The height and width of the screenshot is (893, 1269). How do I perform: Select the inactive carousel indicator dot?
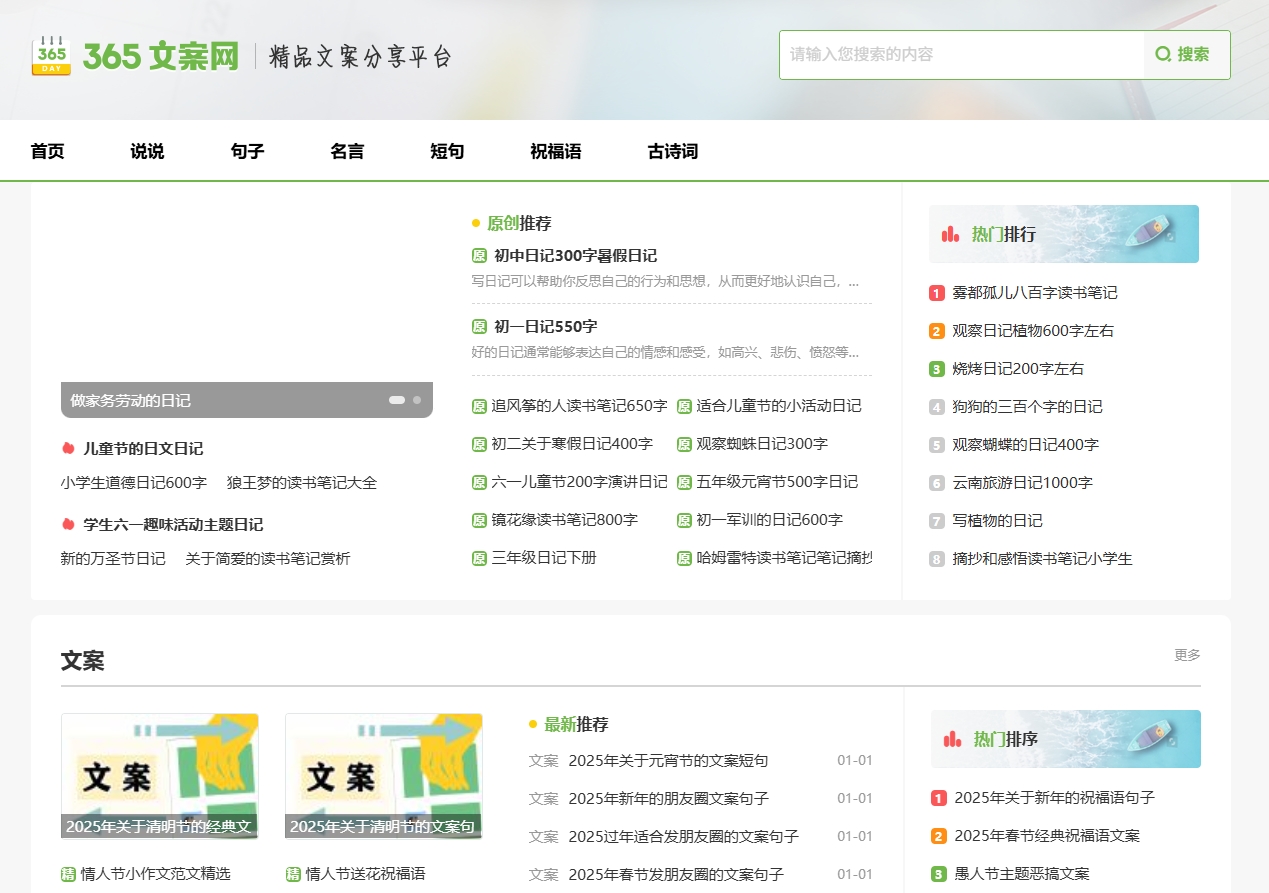pyautogui.click(x=417, y=400)
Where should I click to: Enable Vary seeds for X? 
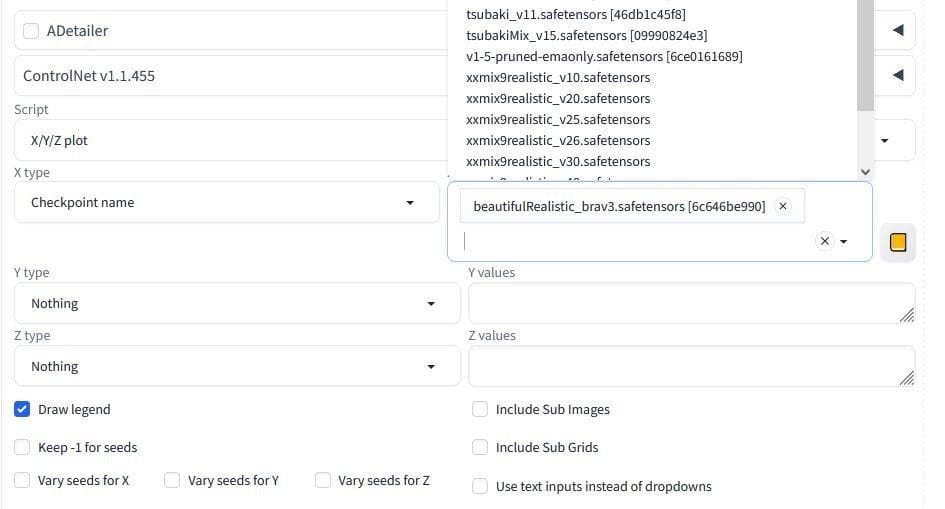click(x=22, y=480)
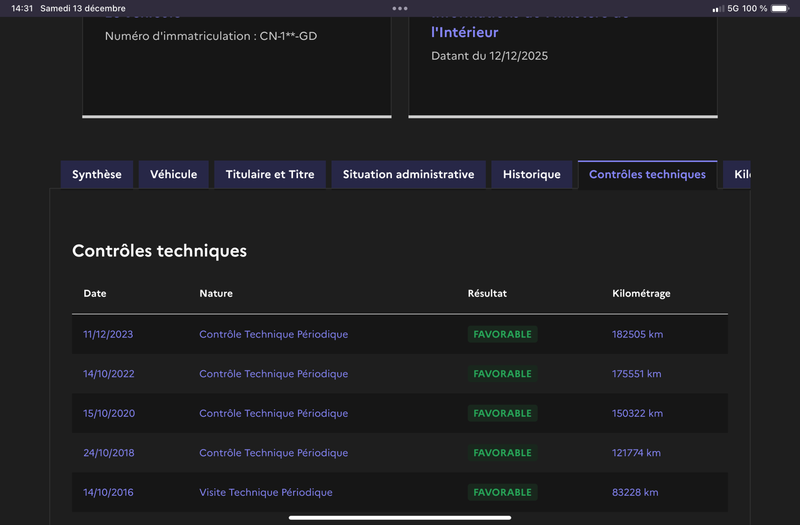The height and width of the screenshot is (525, 800).
Task: Open the Synthèse tab
Action: 97,174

--*--

◆ Work request
When copying the records above, please match them exactly but leave out all pictures.

◆ Written response
The height and width of the screenshot is (893, 1269). How do I perform: Select the inactive carousel indicator dot?
pyautogui.click(x=417, y=400)
Where should I click to: Enable Vary seeds for X? 
click(x=22, y=480)
The height and width of the screenshot is (525, 800).
Task: Open the Synthèse tab
Action: 97,174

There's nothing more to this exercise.